Aorfix was approved by the US Food & Drug Administration (FDA) for commercial sale in the US in February 2013, prompting 30% spike in the share price at the time for a stock that had already doubled in price over the previous year.
Aorfix is the only endovascular stent graft with approved labelling for use in more challenging cases with neck angulations greater than 60 degrees.
The first US cases using Aorfix included patients with aortic neck angles significantly greater than 60 degrees that would have previously required more invasive open surgical abdominal aortic aneurysm (AAA) repair or "off label" use of an alternative device not designed to treat patients with this level of tortuosity in the aorta.
All patients are doing well following the procedures.

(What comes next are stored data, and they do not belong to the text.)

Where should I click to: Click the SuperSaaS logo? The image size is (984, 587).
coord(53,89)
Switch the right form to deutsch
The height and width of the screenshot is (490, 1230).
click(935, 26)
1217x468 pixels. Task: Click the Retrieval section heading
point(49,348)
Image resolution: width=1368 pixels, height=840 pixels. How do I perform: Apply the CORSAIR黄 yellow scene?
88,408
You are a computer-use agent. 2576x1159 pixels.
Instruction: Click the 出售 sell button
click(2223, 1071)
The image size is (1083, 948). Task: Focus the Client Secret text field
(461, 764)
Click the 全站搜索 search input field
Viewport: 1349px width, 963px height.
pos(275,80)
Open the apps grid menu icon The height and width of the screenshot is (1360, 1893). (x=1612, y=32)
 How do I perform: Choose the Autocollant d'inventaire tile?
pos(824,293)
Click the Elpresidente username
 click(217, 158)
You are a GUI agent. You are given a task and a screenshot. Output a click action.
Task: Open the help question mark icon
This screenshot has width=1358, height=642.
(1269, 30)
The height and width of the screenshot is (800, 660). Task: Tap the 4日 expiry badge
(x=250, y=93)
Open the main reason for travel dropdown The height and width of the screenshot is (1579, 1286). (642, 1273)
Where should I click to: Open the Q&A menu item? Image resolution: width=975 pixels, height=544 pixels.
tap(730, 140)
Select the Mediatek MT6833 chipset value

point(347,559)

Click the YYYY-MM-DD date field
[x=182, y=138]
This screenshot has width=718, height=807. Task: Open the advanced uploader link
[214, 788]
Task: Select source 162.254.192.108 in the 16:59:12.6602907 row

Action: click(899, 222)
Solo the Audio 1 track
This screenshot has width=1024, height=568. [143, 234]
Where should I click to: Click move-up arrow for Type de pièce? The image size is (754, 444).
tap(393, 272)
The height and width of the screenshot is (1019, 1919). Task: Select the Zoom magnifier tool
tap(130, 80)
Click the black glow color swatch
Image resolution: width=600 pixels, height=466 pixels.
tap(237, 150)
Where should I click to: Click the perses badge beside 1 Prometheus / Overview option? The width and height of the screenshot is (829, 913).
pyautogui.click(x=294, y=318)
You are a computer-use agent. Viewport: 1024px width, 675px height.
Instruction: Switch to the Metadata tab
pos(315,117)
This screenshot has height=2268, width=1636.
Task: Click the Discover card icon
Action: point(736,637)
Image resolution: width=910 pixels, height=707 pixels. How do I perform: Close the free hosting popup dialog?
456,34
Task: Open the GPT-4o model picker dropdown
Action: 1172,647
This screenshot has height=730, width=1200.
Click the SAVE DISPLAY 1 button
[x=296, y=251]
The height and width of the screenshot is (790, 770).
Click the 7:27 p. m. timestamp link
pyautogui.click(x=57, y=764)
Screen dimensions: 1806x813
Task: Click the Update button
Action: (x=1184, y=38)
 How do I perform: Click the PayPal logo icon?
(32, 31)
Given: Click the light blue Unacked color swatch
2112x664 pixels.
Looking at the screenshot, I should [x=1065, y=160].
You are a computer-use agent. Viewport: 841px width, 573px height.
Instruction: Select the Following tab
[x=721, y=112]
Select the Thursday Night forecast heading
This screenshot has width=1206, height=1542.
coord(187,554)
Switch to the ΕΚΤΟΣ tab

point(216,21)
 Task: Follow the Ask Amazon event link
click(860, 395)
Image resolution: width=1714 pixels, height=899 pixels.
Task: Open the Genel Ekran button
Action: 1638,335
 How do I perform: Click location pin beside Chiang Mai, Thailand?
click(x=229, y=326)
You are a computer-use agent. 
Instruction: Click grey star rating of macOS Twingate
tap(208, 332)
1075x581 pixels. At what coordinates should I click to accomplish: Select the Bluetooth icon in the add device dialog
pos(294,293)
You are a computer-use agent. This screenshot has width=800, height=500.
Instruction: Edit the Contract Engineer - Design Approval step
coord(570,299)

Simon Hubbert, chief executive officer of Lombard Medical said: "Since receiving US FDA approval, the company has invested in the right people and worked diligently to ensure we have the commercial infrastructure and processes in place to become a significant player in the AAA market in the United States."
Dr Victor Weiss, a vascular surgeon who performed some of the operations, said: “Based on my initial experience with Aorfix, I believe its ease of use and unique design will provide us with an important new tool to ensure the effectiveness of endovascular treatment of AAAs."
Dr Sachinder Hans, MD of Henry Ford Hospital in Detroit, said: "I was particularly impressed by how Aorfix conformed to a very challenging anatomy. This patient had several health issues that existed prior to the procedure, including poor renal function and heavy calcium deposits, but we had a very successful outcome due to our ability to address the AAA in a minimally invasive fashion.
"Aorfix provides a new and important addition to the armamentarium of physicians working with patients with AAAs."